For the entries below, print exactly the lines between the line holding "Open the 默认值" and the line holding "Given: Select the yinnet server name", inclusive, and nothing else.

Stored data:
_ _ _ _ _ _ _

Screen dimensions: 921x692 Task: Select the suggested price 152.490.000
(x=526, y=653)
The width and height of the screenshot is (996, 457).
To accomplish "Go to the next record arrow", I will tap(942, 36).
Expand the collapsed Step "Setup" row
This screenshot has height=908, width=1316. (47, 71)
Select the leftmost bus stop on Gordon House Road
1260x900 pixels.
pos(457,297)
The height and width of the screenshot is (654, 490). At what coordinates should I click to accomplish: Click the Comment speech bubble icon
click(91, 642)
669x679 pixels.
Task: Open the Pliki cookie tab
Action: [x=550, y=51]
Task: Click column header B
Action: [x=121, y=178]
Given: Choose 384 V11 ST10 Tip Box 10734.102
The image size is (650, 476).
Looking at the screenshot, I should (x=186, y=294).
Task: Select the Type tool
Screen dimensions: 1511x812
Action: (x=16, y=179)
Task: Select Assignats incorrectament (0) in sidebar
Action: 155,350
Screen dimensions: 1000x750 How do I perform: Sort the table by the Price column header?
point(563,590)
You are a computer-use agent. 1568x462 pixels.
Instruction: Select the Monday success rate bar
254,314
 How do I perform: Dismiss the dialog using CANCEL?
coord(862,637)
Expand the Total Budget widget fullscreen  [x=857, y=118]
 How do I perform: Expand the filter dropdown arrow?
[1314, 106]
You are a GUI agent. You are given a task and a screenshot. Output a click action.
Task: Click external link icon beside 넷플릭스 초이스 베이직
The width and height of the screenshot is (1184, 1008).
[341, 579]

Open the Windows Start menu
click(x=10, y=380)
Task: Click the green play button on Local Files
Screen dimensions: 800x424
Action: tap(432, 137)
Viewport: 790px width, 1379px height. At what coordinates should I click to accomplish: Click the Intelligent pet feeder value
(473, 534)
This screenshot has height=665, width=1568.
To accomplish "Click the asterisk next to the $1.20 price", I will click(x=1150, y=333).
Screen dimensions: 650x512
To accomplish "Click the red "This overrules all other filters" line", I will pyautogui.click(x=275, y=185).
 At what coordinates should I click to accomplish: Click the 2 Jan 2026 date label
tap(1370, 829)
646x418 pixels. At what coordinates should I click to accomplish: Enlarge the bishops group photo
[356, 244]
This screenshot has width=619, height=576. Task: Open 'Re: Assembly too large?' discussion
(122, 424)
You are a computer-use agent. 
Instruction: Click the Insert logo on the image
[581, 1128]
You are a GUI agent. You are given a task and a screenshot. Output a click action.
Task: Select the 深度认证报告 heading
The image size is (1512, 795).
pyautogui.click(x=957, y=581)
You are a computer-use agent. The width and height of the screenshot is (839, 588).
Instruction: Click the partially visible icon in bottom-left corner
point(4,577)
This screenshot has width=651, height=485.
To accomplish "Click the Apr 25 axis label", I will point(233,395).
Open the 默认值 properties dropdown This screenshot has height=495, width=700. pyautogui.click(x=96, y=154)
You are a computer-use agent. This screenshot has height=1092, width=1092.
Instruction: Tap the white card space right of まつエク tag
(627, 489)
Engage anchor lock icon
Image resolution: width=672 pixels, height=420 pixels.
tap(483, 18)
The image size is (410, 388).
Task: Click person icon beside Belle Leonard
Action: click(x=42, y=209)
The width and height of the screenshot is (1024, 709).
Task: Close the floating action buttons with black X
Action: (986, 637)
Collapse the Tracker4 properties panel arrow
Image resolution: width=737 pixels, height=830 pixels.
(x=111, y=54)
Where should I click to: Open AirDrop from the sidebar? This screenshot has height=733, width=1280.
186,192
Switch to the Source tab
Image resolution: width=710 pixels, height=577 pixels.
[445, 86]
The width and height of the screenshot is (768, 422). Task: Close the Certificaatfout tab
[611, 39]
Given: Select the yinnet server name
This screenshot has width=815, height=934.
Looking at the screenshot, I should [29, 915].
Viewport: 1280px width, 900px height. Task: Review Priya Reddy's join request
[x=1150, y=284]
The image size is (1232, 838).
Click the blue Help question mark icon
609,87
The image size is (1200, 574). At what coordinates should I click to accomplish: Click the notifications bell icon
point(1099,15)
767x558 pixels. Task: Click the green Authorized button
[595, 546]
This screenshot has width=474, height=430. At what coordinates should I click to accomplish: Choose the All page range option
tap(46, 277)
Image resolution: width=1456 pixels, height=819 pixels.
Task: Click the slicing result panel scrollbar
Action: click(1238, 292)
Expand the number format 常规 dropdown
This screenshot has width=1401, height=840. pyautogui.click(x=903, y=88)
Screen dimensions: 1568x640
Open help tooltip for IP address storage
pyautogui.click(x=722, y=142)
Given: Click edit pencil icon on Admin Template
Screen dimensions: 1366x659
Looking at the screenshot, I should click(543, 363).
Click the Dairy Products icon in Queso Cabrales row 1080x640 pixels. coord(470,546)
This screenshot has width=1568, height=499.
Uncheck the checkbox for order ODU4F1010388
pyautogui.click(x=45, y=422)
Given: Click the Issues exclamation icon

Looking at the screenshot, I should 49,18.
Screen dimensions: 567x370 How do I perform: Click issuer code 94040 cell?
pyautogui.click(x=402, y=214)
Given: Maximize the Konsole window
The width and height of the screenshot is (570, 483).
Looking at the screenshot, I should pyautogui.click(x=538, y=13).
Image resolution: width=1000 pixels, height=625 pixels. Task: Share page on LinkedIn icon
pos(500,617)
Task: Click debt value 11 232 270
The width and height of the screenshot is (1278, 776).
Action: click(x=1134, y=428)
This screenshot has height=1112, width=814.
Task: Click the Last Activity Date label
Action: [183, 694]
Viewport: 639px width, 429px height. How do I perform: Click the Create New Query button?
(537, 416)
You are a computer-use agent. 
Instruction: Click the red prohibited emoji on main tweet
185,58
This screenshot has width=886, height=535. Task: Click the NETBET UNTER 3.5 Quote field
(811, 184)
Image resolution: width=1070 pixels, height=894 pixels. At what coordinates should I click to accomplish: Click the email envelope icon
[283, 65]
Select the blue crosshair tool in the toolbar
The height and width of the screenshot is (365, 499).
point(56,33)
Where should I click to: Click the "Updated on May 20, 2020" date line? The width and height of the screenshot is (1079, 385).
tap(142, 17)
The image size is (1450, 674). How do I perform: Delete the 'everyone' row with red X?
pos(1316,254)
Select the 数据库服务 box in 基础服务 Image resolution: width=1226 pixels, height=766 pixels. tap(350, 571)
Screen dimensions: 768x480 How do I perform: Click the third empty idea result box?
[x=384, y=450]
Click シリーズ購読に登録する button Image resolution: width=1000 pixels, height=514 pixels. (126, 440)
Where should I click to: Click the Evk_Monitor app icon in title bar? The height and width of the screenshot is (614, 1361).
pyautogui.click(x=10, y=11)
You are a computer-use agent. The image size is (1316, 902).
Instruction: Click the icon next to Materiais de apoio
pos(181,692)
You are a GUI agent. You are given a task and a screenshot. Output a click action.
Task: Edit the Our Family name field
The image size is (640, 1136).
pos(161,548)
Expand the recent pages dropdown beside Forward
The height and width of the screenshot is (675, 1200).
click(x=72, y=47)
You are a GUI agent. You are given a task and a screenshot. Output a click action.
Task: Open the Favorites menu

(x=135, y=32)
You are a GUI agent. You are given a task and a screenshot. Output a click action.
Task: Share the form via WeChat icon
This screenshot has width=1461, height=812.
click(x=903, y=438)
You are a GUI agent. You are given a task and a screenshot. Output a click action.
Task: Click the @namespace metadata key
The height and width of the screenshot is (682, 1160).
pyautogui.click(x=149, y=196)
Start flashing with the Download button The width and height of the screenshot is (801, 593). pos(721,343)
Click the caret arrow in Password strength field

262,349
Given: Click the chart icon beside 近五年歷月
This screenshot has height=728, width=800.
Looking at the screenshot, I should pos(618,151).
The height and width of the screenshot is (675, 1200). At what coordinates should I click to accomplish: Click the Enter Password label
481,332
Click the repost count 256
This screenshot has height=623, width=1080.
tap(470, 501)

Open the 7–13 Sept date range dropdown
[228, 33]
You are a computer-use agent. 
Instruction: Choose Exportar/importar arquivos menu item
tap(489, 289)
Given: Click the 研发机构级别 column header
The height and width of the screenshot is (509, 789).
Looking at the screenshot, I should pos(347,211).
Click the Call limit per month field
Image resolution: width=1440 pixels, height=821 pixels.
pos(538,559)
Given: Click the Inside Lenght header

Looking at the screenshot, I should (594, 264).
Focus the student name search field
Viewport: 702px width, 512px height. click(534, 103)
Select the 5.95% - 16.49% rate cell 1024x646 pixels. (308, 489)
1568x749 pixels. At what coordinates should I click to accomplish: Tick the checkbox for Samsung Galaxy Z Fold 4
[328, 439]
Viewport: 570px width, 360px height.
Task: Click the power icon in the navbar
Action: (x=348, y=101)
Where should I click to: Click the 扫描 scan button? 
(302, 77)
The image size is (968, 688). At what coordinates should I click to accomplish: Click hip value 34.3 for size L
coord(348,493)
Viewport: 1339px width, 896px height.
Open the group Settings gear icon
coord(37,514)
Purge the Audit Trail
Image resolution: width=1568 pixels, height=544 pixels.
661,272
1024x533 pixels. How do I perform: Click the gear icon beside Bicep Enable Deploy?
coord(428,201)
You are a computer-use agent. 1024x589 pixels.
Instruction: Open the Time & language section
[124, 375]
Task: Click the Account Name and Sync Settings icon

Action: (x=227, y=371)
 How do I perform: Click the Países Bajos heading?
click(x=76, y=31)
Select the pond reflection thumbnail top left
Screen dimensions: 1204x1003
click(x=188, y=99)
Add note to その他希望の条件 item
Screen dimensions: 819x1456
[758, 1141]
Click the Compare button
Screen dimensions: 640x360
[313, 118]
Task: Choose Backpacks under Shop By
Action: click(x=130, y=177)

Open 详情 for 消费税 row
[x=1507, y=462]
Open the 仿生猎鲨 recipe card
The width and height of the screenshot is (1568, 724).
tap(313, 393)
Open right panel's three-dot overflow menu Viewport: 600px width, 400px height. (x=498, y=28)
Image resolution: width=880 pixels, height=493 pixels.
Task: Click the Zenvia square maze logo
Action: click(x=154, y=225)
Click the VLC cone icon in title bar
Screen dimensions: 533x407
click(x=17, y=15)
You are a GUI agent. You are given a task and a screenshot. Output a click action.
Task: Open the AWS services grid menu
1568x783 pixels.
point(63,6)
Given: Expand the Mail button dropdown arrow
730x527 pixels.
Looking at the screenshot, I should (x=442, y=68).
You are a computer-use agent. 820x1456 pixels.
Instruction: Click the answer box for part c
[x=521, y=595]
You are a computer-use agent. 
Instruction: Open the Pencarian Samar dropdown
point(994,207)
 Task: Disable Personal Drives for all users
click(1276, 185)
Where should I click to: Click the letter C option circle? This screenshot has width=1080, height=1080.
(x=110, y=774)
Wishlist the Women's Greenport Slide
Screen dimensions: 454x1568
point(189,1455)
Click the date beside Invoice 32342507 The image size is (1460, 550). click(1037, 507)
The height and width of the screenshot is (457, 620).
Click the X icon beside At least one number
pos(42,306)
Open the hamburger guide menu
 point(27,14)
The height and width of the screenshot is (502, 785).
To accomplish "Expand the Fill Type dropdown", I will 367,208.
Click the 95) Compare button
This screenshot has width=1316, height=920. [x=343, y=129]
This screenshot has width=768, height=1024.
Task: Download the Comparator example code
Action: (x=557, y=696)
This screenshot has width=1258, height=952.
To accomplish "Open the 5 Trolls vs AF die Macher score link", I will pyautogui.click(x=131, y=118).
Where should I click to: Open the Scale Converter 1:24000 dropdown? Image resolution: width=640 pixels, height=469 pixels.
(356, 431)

_ _ _ _ _ _ _

▸ RESPONSE FOR THIS EXERCISE
Open the 默认值 properties dropdown This screenshot has height=495, width=700. pyautogui.click(x=96, y=154)
You are a computer-use agent. This screenshot has height=1092, width=1092.
Instruction: Tap the white card space right of まつエク tag
(627, 489)
Engage anchor lock icon
Image resolution: width=672 pixels, height=420 pixels.
tap(483, 18)
The image size is (410, 388).
Task: Click person icon beside Belle Leonard
Action: click(x=42, y=209)
The width and height of the screenshot is (1024, 709).
Task: Close the floating action buttons with black X
Action: (986, 637)
Collapse the Tracker4 properties panel arrow
Image resolution: width=737 pixels, height=830 pixels.
(x=111, y=54)
Where should I click to: Open AirDrop from the sidebar? This screenshot has height=733, width=1280.
186,192
Switch to the Source tab
Image resolution: width=710 pixels, height=577 pixels.
[445, 86]
The width and height of the screenshot is (768, 422). Task: Close the Certificaatfout tab
[611, 39]
Given: Select the yinnet server name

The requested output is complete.